Available from major UK supermarkets, Maille Dijon Originale is a class act, sharp and creamy, made with white wine vinegar. Its flavoured versions, such as tarragon and Provençal, are equally impressive. Maille's cheaper brother Amora is not available on this side of the Channel. Made with alcoholic spirit vinegar, it is fine for cooking and salad dressings. Astonishingly inexpensive, it constitutes an obligatory purchase if you're making a day-trip dash to the hypermarché. Whatever you do, don't buy Colman's English-made Dijon, which is vinegary, coarse-flavoured and blatantly inferior. Why do they bother?

Running in tandem with these phosphoric smoothies is whole-grain mustard, known as "à l'Ancienne" in France. Best with cured meats and sausages, whole-grain mustard has enjoyed a surge in popularity in the UK due mainly to Tracklements of Wiltshire. The company's first mustard, Urchfont, was introduced 30 years ago and remains a top-seller. It is mild, with a slightly sour "bite". It has since been joined by 12 other mustards. Tracklements' spiced honey mustard is outstanding – a sweet (21 per cent honey), thick paste, with a pleasantly earthy, almost medieval quality – but its tarragon mustard is so aggressively vinegary that it is hard to detect any sign of the herb on the palate. "Tarragon mustard is used more in cooking than anything else," explained William Tullberg, founder of the company. "I'm roasting a chicken with it tonight – just raise the skin and rub a few spoonfuls into the breasts." That night, we did exactly the same. The result was wonderfully tasty chicken meat infused with tarragon with scarcely a trace of vinegar.
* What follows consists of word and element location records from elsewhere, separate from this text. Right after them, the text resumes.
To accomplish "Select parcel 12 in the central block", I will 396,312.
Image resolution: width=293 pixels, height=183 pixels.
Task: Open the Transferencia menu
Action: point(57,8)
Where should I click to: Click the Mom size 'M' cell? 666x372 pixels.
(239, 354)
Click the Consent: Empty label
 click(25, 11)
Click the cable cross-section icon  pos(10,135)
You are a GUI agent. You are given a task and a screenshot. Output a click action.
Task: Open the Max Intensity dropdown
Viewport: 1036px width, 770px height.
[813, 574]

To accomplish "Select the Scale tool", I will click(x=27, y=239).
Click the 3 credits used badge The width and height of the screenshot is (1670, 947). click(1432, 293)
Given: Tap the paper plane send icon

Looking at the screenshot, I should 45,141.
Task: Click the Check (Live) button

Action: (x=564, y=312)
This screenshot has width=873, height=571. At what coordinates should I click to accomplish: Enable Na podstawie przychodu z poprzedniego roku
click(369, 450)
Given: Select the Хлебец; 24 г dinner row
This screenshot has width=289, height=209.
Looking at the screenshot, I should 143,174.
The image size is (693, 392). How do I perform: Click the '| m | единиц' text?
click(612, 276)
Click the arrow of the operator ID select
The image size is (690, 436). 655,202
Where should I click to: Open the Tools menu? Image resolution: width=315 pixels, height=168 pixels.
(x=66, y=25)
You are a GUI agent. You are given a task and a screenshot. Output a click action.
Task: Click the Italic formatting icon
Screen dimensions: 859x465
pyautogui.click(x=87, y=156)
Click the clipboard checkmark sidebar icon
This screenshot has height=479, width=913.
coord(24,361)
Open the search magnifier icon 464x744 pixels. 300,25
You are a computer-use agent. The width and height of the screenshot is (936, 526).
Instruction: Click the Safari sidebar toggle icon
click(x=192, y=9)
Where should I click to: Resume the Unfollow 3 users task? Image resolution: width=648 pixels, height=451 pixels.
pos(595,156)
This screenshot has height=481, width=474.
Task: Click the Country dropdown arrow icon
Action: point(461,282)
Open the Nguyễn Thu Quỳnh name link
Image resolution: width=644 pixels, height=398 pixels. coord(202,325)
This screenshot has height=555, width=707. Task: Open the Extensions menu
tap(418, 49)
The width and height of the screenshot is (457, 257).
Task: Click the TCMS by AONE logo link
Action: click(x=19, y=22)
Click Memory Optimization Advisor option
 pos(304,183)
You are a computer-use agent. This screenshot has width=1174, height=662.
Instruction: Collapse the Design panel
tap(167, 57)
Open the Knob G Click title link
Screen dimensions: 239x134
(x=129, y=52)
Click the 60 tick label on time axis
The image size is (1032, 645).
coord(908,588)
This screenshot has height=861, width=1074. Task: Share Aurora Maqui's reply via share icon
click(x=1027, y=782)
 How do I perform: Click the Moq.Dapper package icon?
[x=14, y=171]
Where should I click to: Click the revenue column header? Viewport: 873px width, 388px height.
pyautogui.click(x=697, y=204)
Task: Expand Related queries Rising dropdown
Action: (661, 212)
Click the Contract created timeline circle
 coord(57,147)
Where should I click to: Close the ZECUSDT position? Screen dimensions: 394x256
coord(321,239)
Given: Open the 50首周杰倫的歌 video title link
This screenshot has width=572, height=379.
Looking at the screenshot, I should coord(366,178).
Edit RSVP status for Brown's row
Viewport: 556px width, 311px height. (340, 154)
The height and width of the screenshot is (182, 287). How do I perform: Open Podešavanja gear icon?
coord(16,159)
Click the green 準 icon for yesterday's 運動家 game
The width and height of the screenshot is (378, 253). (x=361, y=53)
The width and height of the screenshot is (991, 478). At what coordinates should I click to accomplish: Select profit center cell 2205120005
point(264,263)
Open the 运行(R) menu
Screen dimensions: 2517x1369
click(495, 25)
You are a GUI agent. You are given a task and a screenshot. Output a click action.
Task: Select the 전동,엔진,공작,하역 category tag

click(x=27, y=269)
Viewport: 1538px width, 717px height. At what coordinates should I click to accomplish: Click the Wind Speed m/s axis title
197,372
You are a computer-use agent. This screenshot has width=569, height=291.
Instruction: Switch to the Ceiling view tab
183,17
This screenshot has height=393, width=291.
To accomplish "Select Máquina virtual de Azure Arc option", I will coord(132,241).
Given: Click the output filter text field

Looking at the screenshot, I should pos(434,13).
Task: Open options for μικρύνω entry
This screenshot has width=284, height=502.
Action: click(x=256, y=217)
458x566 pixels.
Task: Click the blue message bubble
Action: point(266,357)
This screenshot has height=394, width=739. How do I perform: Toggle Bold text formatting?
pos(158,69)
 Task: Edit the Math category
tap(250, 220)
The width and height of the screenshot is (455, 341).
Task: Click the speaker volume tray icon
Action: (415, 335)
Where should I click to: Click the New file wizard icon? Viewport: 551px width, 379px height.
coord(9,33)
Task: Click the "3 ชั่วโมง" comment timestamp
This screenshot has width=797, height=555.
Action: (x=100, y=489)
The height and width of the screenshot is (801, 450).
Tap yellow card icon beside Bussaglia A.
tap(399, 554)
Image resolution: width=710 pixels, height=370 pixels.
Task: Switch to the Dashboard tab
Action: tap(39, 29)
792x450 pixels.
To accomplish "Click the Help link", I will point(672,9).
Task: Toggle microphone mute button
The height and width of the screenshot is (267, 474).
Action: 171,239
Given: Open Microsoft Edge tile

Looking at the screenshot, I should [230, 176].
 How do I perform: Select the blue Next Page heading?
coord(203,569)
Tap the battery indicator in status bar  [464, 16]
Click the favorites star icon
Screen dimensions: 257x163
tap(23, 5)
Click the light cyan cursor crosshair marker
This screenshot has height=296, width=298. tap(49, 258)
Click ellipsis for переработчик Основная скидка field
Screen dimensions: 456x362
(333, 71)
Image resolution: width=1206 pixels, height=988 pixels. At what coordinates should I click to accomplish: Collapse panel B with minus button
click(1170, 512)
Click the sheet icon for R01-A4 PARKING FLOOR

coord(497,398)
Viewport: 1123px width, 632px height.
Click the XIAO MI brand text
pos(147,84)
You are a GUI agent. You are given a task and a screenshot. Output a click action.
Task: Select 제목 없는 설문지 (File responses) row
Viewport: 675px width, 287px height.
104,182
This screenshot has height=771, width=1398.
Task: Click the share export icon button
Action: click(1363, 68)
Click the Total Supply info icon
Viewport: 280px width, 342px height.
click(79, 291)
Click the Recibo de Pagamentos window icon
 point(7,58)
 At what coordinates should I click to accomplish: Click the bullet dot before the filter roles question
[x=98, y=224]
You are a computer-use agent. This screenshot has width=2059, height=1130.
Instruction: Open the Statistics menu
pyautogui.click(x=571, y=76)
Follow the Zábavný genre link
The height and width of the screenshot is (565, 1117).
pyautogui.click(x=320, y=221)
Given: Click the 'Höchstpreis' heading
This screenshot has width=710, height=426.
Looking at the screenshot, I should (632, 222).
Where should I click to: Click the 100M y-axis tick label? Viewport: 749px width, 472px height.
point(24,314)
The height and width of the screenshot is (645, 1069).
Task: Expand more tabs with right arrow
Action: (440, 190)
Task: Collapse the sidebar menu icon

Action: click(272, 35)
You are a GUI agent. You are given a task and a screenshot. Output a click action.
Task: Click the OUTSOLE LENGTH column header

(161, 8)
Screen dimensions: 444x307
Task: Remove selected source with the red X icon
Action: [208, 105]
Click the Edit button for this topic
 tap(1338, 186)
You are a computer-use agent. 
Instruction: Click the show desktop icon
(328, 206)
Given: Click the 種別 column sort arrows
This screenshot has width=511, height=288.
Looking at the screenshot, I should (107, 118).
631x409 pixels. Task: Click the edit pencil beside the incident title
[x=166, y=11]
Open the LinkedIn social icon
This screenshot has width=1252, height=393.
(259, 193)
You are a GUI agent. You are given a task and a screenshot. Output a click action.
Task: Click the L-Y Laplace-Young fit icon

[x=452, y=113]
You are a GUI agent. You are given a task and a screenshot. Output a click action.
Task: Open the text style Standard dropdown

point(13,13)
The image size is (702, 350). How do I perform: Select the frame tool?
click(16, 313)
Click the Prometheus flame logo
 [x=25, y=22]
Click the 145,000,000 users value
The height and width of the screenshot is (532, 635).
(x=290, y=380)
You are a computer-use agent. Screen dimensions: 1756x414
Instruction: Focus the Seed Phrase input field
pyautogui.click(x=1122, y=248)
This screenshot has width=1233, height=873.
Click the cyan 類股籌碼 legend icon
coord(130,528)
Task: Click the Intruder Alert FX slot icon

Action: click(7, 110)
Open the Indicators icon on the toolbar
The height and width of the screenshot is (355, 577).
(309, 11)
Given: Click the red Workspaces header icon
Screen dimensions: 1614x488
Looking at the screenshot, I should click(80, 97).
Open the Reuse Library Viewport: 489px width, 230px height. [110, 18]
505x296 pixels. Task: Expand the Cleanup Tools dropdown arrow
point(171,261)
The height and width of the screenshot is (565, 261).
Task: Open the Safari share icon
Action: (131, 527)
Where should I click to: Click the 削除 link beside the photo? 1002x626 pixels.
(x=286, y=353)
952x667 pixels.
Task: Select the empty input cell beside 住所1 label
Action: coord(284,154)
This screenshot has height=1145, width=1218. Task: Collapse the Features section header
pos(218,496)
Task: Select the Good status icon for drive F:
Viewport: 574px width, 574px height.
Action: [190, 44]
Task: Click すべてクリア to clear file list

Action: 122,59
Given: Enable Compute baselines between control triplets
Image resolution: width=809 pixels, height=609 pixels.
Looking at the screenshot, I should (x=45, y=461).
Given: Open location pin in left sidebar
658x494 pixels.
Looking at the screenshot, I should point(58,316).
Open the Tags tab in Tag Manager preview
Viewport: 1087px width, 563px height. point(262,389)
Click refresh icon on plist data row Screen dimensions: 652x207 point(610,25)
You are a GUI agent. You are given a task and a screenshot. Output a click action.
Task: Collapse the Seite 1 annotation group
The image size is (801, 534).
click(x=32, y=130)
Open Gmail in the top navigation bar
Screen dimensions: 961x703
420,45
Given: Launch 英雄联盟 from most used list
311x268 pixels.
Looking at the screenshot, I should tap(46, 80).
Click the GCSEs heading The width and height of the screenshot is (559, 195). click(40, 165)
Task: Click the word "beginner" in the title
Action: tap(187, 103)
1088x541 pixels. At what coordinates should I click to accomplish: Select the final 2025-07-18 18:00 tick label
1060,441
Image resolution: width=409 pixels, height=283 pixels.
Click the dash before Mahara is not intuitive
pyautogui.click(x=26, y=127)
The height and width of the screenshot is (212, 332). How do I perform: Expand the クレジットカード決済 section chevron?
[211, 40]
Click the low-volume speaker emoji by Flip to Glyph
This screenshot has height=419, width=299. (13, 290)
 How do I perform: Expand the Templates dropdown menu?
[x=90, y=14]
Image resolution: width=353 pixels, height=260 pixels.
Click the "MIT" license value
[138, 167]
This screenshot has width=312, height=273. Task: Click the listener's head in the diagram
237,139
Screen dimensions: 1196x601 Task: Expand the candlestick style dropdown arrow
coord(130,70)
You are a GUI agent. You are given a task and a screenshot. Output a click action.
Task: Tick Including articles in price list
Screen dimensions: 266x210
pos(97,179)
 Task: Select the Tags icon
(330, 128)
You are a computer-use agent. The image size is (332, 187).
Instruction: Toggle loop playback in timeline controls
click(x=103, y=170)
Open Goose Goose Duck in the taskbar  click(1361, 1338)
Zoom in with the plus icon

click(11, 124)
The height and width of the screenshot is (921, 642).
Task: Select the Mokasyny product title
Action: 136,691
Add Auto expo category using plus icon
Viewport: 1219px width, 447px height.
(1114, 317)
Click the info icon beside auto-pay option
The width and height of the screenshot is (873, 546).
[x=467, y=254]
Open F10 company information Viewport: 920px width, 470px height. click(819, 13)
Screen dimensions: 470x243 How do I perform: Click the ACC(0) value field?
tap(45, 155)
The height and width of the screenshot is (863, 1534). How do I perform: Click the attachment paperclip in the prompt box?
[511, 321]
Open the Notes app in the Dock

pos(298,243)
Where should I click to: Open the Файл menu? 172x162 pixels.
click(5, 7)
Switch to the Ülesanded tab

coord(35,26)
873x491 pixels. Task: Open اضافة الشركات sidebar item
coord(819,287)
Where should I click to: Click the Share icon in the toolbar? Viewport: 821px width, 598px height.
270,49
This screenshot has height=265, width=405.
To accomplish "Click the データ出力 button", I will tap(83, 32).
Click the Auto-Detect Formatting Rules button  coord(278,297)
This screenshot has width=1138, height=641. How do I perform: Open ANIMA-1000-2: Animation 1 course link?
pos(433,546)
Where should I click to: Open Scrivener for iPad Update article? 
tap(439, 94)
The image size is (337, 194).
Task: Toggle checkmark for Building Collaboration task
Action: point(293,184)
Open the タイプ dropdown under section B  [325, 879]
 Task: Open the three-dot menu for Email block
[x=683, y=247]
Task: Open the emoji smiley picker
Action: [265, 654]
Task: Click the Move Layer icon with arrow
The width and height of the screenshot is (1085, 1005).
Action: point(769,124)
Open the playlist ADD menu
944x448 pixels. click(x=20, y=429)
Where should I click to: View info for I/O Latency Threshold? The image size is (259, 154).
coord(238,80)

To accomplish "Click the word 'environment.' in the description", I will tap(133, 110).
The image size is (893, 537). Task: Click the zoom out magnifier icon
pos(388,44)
Mustard also works marvellously in a recipe for stewed cucumbers with mustard by the 18th-century cook Hannah Glasse (you can find it in Two Fat Ladies: Obsessions), but the best mustard dish I've had recently was rabbit with smoked bacon in mustard sauce at the Racine restaurant in London's Old Brompton Road. The stuff of heaven.

Most cooks, it should be said, stick to Dijon if they're using mustard as an ingredient. "Less brutal and more aromatic," said Elizabeth David. As you might expect from a man who has just opened a restaurant dedicated to French provincial cookery, Henry Harris of Racine agrees wholeheartedly. "Dijon works best of all," he insists. "If you want the mustard to have a kick, put it in at the last minute. For a creamy, background flavour, put it in at the start and use plenty. If you're using grain mustard, which is more acidic and lacks kick, also add Dijon."

In a recipe leaflet, Colman's stoutly maintains that its fine product can be used in a host of dishes, including, bizarrely, Hawaiian pizza and salad Niçoise. Still, at least one top London chef is sticking with English mustard. At St John, Fergus Henderson combines English mustard powder with cayenne, flour, Worcestershire sauce, Guinness and grated Cheddar to produce a magnificent, doorstep-sized Welsh rarebit.